Digest functions are deterministic, meaning that the same input will always produce the same output. They are designed to be fast and to produce a digest that looks random. Digest functions are also designed so that a small change to the input (even changing just one bit) produces such a drastic change in the output that the new digest is uncorrelated with the old digest.

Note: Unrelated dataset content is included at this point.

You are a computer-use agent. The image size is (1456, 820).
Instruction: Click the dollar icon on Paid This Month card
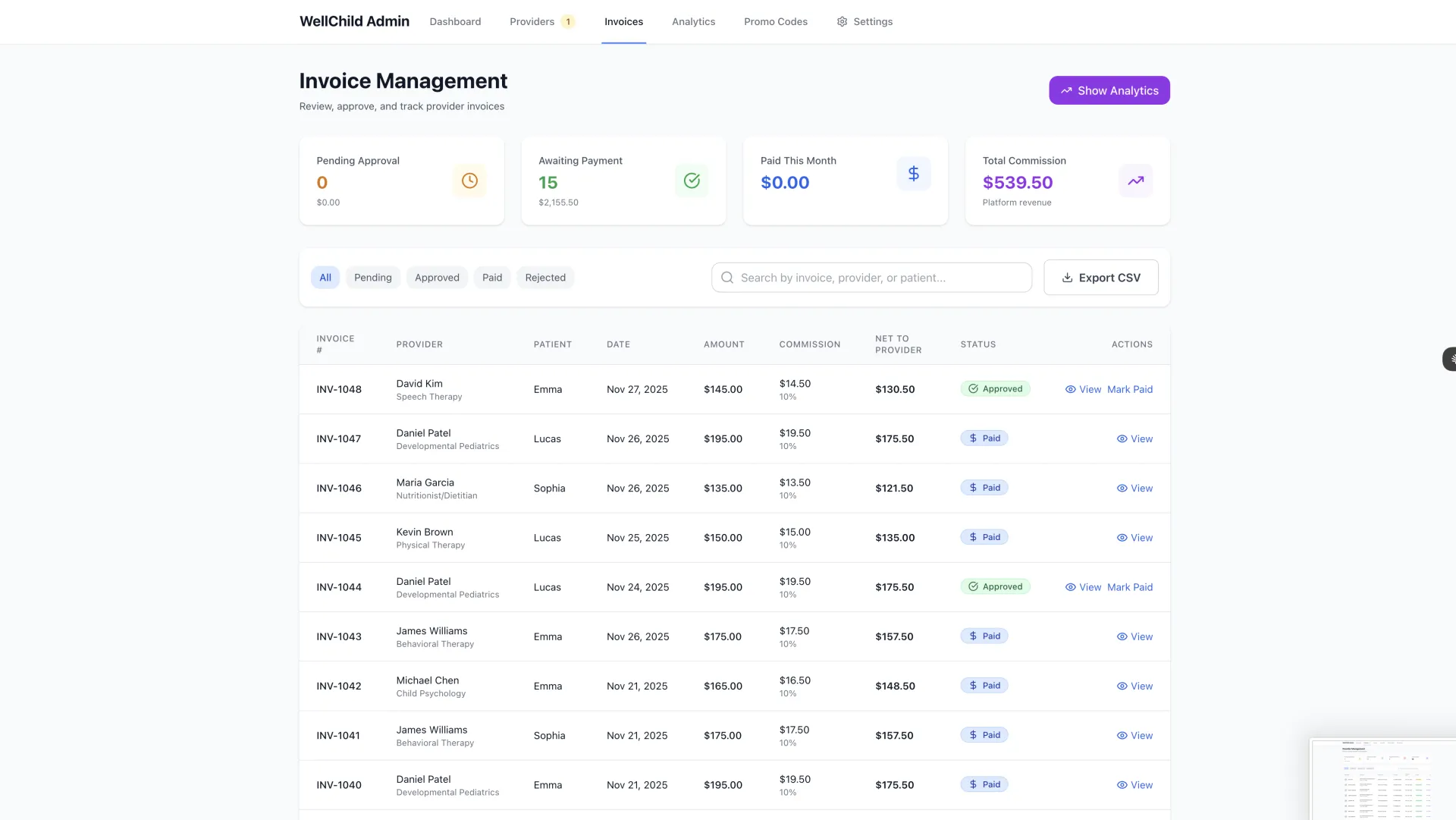(913, 173)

Uses of Digests in Computing
Digests have a variety of uses in computing, particularly in the areas of data retrieval, data comparison, and security.
Data Retrieval
In databases, digests are often used to retrieve data. Instead of searching for the data directly, the database will search for the digest instead. This is particularly useful in large databases where a direct data search would be time-consuming.
Data Comparison
Digests are also used to compare pieces of data. Instead of comparing the data directly, the digests of the data are compared. This is much faster and requires fewer computational resources, particularly when dealing with large volumes of data.
Security
In the field of cryptography, digests are used to ensure data integrity. When data is sent over a network, it can be intercepted and modified by a third party. To prevent this, the sender can create a digest of the data and send it along with the data. The receiver can then create a digest of the received data and compare it to the received digest. If the two digests match, the data was not modified during transmission.
Digest Algorithms
There are several well-known digest algorithms, including MD5, SHA-1, and SHA-2. These algorithms take an input and produce a digest, which is a string of characters that is unique to the input.
MD5
MD5 (Message Digest Algorithm 5) is a widely used cryptographic hash function that produces a 128-bit (16-byte) digest. It is commonly used to verify data integrity. However, MD5 is not collision-resistant; as such, it is not suitable for functions such as SSL certificates or encryption that require a high level of security.
SHA-1
SHA-1 (Secure Hash Algorithm 1) produces a 160-bit (20-byte) digest and was long considered to be very secure. However, researchers from Google and the CWI Institute in Amsterdam announced in February 2017 that they had successfully broken SHA-1 by creating two different files with the same digest. This demonstrated that the algorithm was no longer safe for use.
SHA-2
SHA-2 (Secure Hash Algorithm 2) is a set of cryptographic hash functions (including SHA-224, SHA-256, SHA-384, SHA-512, SHA-512/224, SHA-512/256). It is currently considered to be secure and is used in several security protocols and systems, including TLS and SSL, PGP, SSH, IPsec, and Bitcoin.